#### Data extract:

● ● ● ● ●

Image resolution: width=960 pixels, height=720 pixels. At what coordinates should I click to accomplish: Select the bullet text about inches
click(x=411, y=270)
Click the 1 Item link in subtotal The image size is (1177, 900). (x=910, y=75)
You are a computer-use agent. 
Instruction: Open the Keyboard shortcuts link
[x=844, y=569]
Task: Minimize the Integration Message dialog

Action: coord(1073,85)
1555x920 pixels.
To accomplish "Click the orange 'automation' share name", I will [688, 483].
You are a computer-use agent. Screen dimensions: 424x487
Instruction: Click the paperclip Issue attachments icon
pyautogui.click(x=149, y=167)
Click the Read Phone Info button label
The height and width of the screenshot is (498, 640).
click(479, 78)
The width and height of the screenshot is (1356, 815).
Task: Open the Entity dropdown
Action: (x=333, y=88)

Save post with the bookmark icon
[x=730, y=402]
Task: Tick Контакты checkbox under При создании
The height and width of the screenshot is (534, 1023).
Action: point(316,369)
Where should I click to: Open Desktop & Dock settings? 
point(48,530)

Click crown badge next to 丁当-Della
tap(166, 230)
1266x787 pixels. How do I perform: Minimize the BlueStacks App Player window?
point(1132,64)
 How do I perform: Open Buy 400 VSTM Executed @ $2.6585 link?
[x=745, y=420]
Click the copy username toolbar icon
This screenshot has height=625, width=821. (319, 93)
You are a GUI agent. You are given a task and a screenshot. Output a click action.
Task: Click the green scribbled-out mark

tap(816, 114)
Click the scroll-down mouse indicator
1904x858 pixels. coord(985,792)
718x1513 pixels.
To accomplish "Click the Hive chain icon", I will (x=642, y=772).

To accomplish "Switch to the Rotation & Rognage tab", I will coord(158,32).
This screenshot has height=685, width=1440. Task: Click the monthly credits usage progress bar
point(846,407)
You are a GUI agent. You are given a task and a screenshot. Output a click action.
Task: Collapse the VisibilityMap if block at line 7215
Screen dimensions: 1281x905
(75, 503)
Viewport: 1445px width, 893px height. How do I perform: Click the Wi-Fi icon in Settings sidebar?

● ● ● ● ●

#### Problem details:
Would you mind giving all the records again exactly?

#### Solution below:
Image resolution: width=960 pixels, height=720 pixels. At what coordinates should I click to accomplish: Select the bullet text about inches
click(x=411, y=270)
Click the 1 Item link in subtotal The image size is (1177, 900). (x=910, y=75)
You are a computer-use agent. 
Instruction: Open the Keyboard shortcuts link
[x=844, y=569]
Task: Minimize the Integration Message dialog

Action: coord(1073,85)
1555x920 pixels.
To accomplish "Click the orange 'automation' share name", I will [688, 483].
You are a computer-use agent. Screen dimensions: 424x487
Instruction: Click the paperclip Issue attachments icon
pyautogui.click(x=149, y=167)
Click the Read Phone Info button label
The height and width of the screenshot is (498, 640).
click(479, 78)
The width and height of the screenshot is (1356, 815).
Task: Open the Entity dropdown
Action: (x=333, y=88)

Save post with the bookmark icon
[x=730, y=402]
Task: Tick Контакты checkbox under При создании
The height and width of the screenshot is (534, 1023).
Action: point(316,369)
Where should I click to: Open Desktop & Dock settings? 
point(48,530)

Click crown badge next to 丁当-Della
tap(166, 230)
1266x787 pixels. How do I perform: Minimize the BlueStacks App Player window?
point(1132,64)
 How do I perform: Open Buy 400 VSTM Executed @ $2.6585 link?
[x=745, y=420]
Click the copy username toolbar icon
This screenshot has height=625, width=821. (319, 93)
You are a GUI agent. You are given a task and a screenshot. Output a click action.
Task: Click the green scribbled-out mark

tap(816, 114)
Click the scroll-down mouse indicator
1904x858 pixels. coord(985,792)
718x1513 pixels.
To accomplish "Click the Hive chain icon", I will (x=642, y=772).

To accomplish "Switch to the Rotation & Rognage tab", I will coord(158,32).
This screenshot has height=685, width=1440. Task: Click the monthly credits usage progress bar
point(846,407)
You are a GUI agent. You are given a task and a screenshot. Output a click action.
Task: Collapse the VisibilityMap if block at line 7215
Screen dimensions: 1281x905
(75, 503)
Viewport: 1445px width, 893px height. How do I perform: Click the Wi-Fi icon in Settings sidebar?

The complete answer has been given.